Writers block? I had it frequently. So I developed the habit of just typing anything about the subject in hand. I simply typed a single paragraph on an A5 sheet of copy paper. Then another . . . and another . . . and so on!
When all my ideas were exhausted I would stop, read the pages through, put them in the right order, fill in the gaps [it was easy at this stage], write an intro paragraph and any others necessary, add photos and captions, shove the whole lot in an envelope and send them off. Another deadline met!
Then I read that Olivetti had brought out a computerized gizmo called a word processor. I read how it was simple to rearrange words, or even whole paragraphs, on a small screen and then print everything out when it was finished to your satisfaction. I was enthralled. Couldn't get one though - they were, from memory, about $16,000 each.
At that stage, PCs had not been invented, but as far back as 1983, word processors were taking the office world by storm. I ended up getting a monster called a Jacquard J500. Would you believe it took two people to lift it, and four people struggled to move its 20 megabyte (yes, megabyte!) hard drive unit. Yet word processing was everything I anticipated. I thought all my Christmases had come at once
After that, personal computers appeared and started to re-invent the world. Since then I have been through the whole range, from 8086 processors to 286, 386, 486 and today’s Pentiums, with the software getting more and more sophisticated. It has been an exciting trip.

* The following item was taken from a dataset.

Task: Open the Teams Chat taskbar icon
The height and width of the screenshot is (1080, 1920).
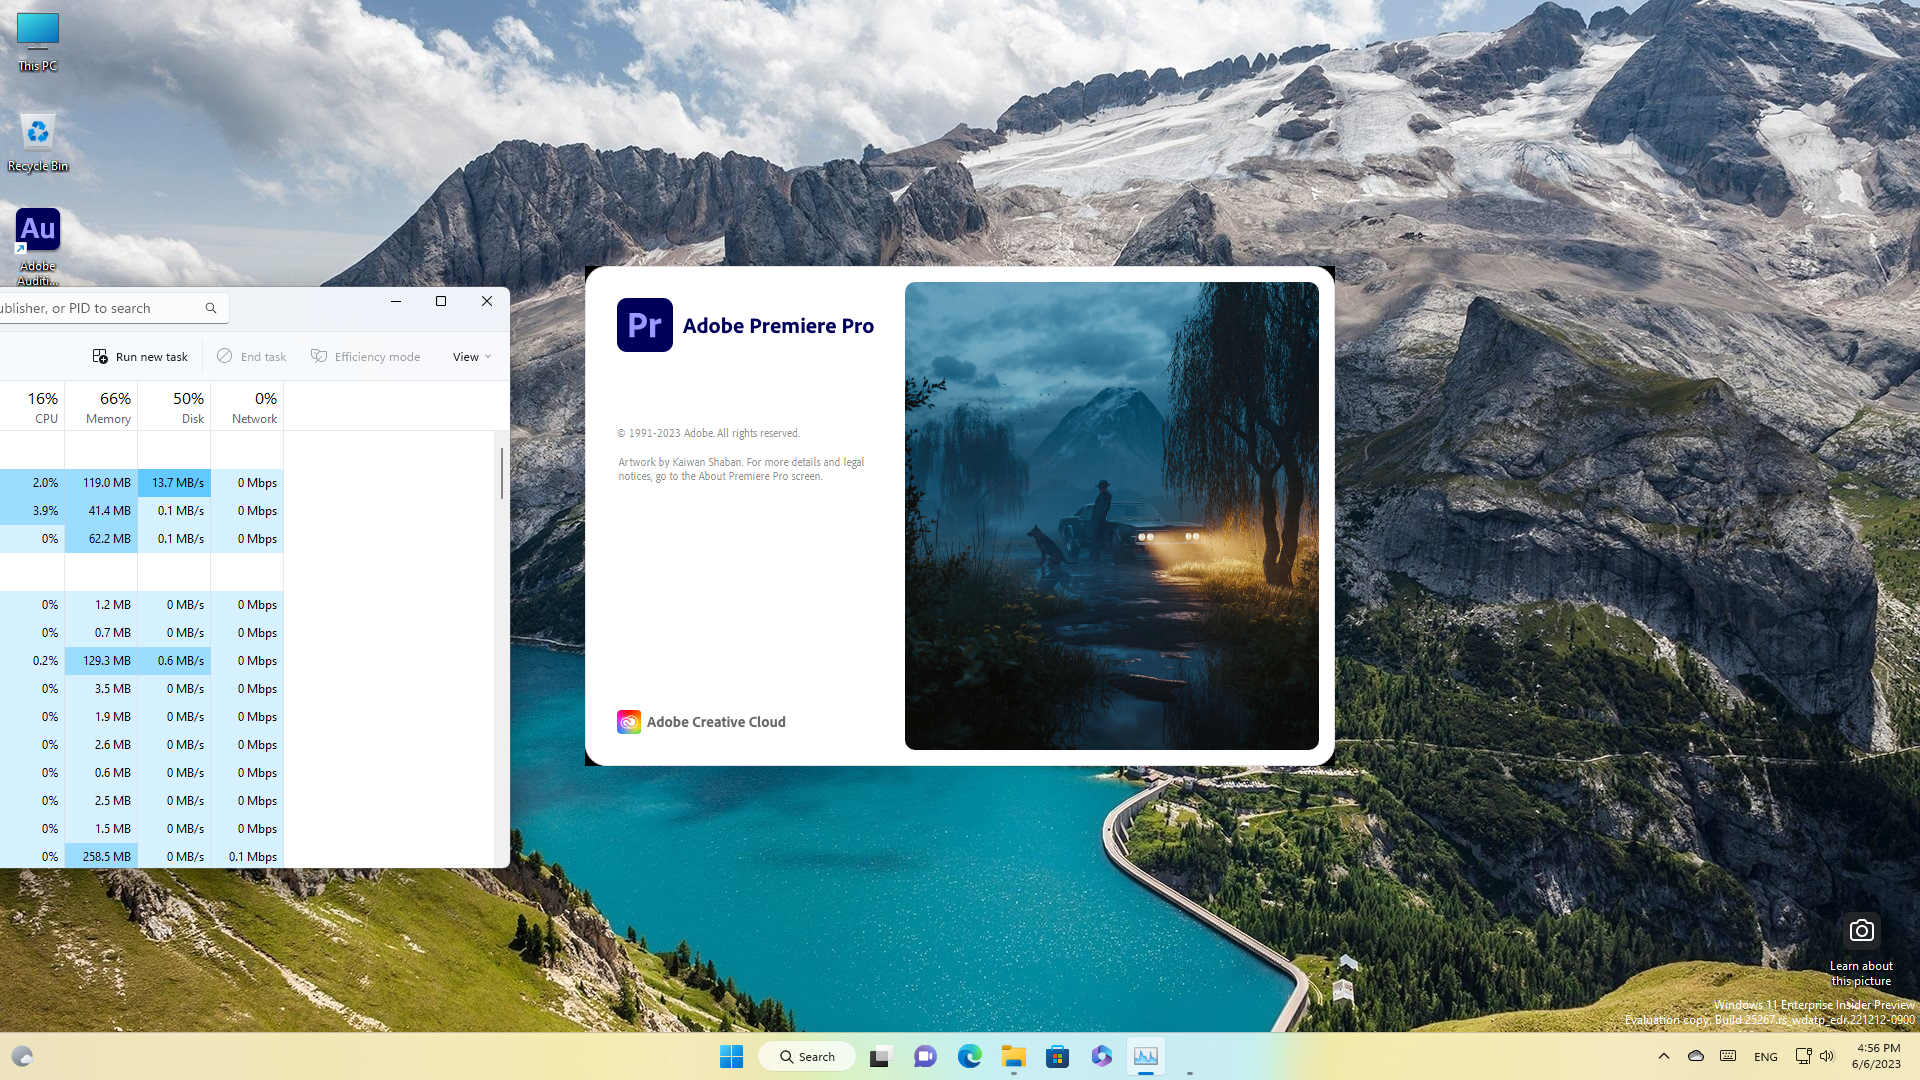Action: tap(925, 1056)
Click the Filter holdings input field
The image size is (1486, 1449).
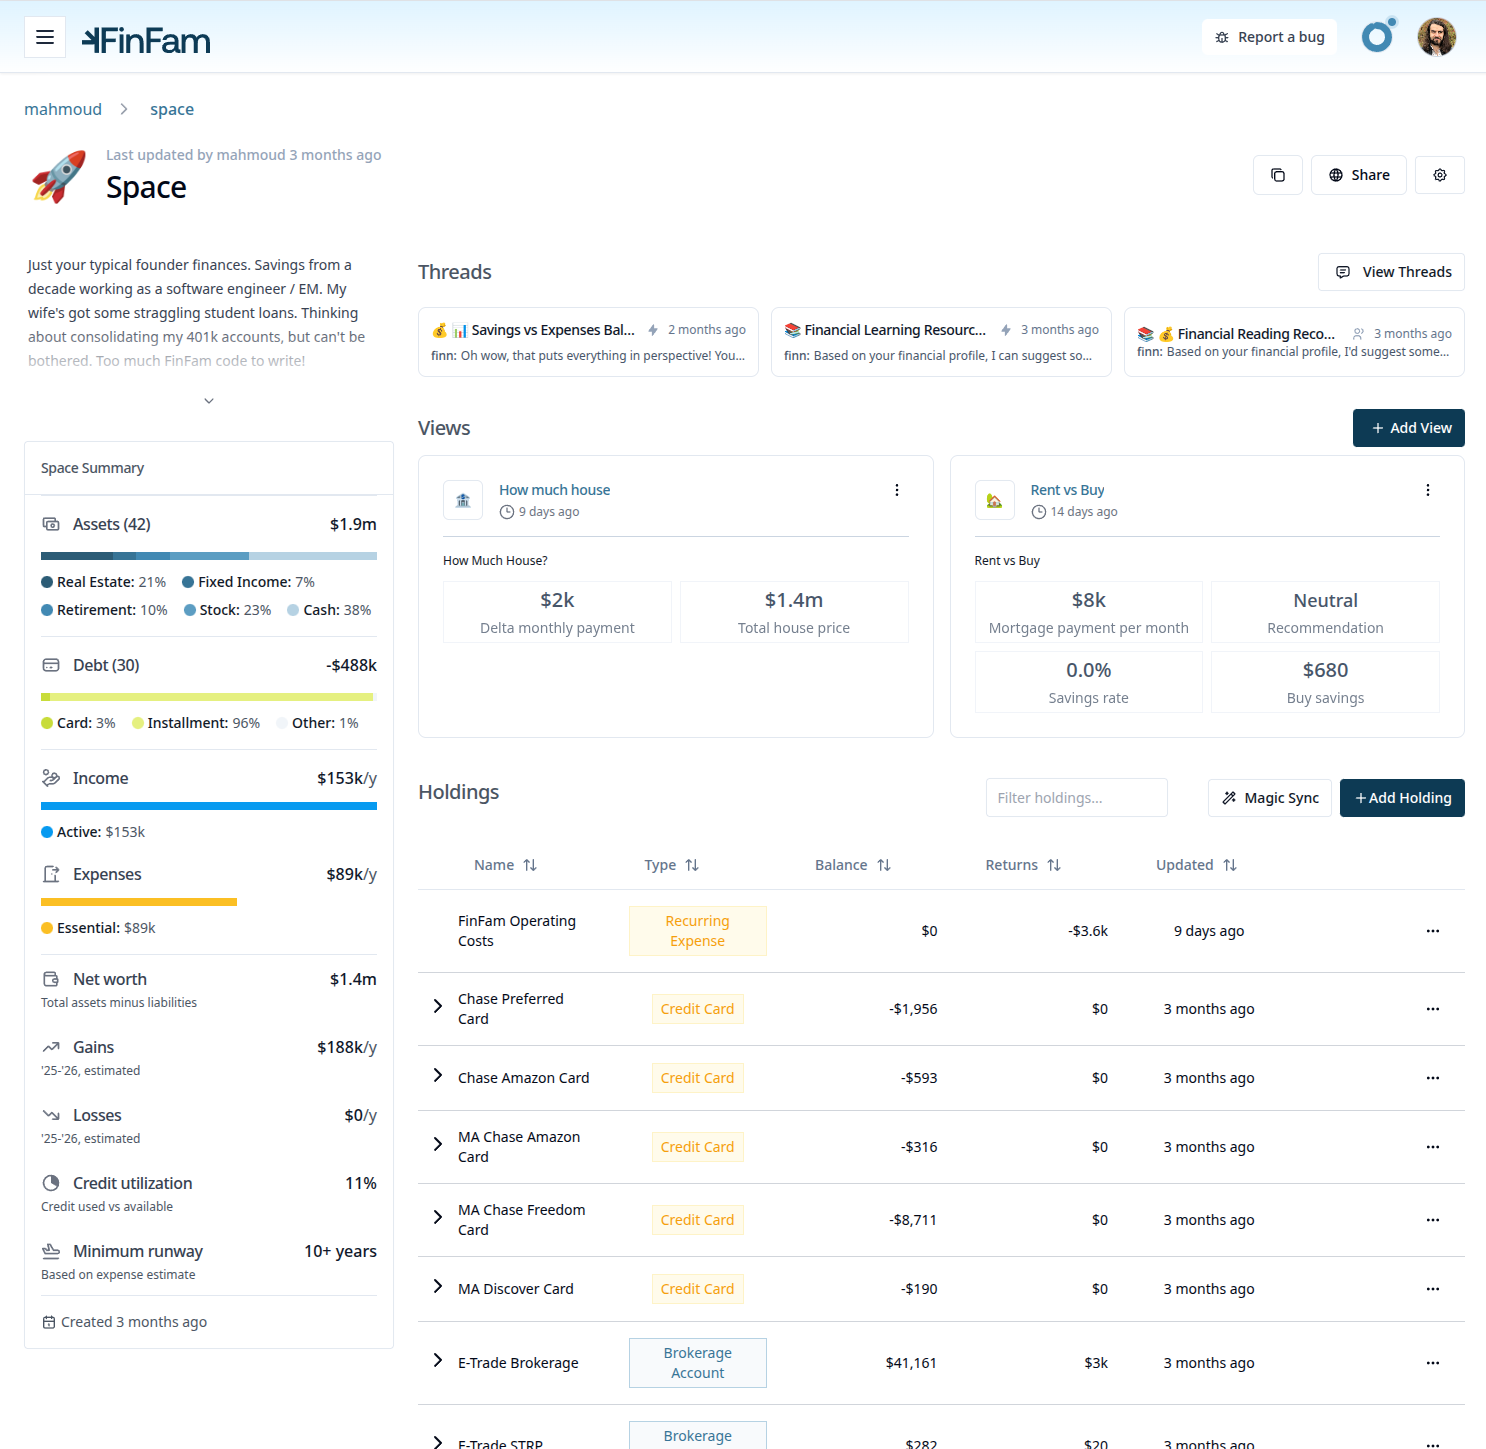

Software like Word, Excel, Publisher, PowerPoint, better, lighter and faster computers and, of course, the internet are all a huge advantage in today's office environment. They are all excellent, necessary business aids, all capable of doing much more than we usually need, solving production problems that we often don't know exist until we see the answer to them.
Yet from a writer's viewpoint - and I stress, a writer's viewpoint, the latest word processors don't offer any more advantages than some of the originals. If all you want to do is write, you really only need an old 486 notebook and one of the original versions of Microsoft Word.
I guess my concept of word processing is pretty basic. It helps me beat the dreaded writer's block by putting anything down, in any order, then moving paragraphs around with ease and without paper. The latest version of Word does that admirably - but so did the first version, as did the software on my old, original chugger - the Jacquard J500 in 1983.